De son côté, Lachkar a fait assigner Rosatex à l'adresse précitée le 12 décembre 1989. Elle y est inconnue.

Le 29 décembre 1989, une assignation en intervention forcée a été délivrée à la requête de Lachkar à Brunet Beaumel, pris en qualité de mandataire liquidateur de la Société Sunset. Brunet Beaumel n'a pas constitué avoué.

SUR CE LA COUR :

Qui pour un plus ample exposé des faits, de la procédure et des prétentions des parties se réfère au jugement critiqué et aux écritures d'appel.

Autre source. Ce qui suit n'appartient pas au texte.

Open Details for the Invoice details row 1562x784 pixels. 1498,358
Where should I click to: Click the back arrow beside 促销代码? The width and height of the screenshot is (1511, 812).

Considérant qu'il échet de constater que Chanel, outre qu'elle n'a pas assigné le mandataire liquidateur de la Société Sunset n'a pas en ce qui concerne cette dernière établi ses conclusions en tenant compte de la procédure collective et de plus ne justifie pas la déclaration de créance prévue à l'article 50 de la loi du 25 janvier 1985 ;

Qu'il apparaît conforme à une bonne administration de la justice de disjoindre le cas de Sunset et d'ordonner que l'affaire sera radiée par application des articles 381 et 383 du Nouveau Code de Procédure Civile ;

Considérant que la procédure est régulière à l'égard de Rosatex ; que l'arrêt sera réputé contradictoire à son égard ;

Considérant que les conclusions de l'appelant ne proposent aucun moyen propre à invalider les motifs ayant conduit les premiers juges à retenir à sa charge une contrefaçon de marques et des actes de concurrence déloyale ;

Qu'il suffira ici de rappeler que devant les juridictions civiles la bonne foi est inopérante en matière d'atteintes à la marque, étant observé que la référence faite par Lachkar aux lois de 1844 et de 1968 qui traitent des brevets est dans le présent débat dénuée de pertinence ; qu'au demeurant, force est de relever qu'aucune pièce n'a été mise aux débats pour donner quelque crédibilité à ses protestations de bonne foi, spécialement en ce qui touche des actes de concurrence déloyale de nature à aggraver notablement l'avilissement des marques et des produits Chanel dont cette maison au prestige mondial est bien fondée à se plaindre;

Considérant que l'appel de Lachkar, mal fondé, sera rejeté ; que pour les raisons sus-exposées, le préjudice subi par Chanel présente du fait des actes de concurrence déloyale un caractère de particulière gravité ;

Qu'il apparaît équitable d'élever comme il sera dit au dispositif le montant de l'indemnité mise à la charge de Lachkar personnellement et le coût des insertions que devront supporter Rosatex et Lachkar, les autres dispositions étant confirmées sous réserve de la disjonction ;

Considérant que Lachkar n'est pas fondé à être garanti par la Société Rosatex des conséquences de la contrefaçon retenue contre lui ;

Considérant qu'il serait inéquitable de laisser à la charge de Chanel les frais non compris dans les dépens exposés pour la défense de ses légitimes intérêts ; que pour l'ensemble de la procédure, Rosatex et Lachkar seront condamnés à lui payer le montant indiqué ci-dessous ;

Par ces motifs : Et ceux non contraires des premiers juges, Ordonne la disjonction du cas de la Société Sunset en liquidation judiciaire ; Dit que l'affaire, pour ce qui reste à juger, sera radiée et pourra être remise au rôle sur simple demande écrite ; Dit l'arrêt réputé contradictoire à l'égard de la Société Rosatex et Select Diffusion ; Disant Lachkar mal fondé en son appel et en toutes ses prétentions ; l'en déboute et sur l'appel incident de la Société Chanel, élève à 150.000 francs le montant de l'indemnité que Lachkar devra payer au titre de la concurrence déloyale ; Dit que le coût des publications mis à la charge in solidum de la Société Rosatex et de Lachkar sera de 25.000 francs HT, ces publications devant faire mention de l'arrêt ; Confirme sur les autres mesures et condamnations en tant qu'elles s'appliquent à Lachkar et à la Société Rosatex en élevant toutefois à 15.000 francs la somme allouée à la Société Chanel au titre de l'article 700 du Nouveau Code de Procédure Civile ; Dit que Lachkar et la Société Rosatex supporteront les dépens de première instance et d'appel ; Admet la SCP Parmentier-Hardouin, avoué, au bénéfice de l'article 699 du Nouveau Code de Procédure Civile.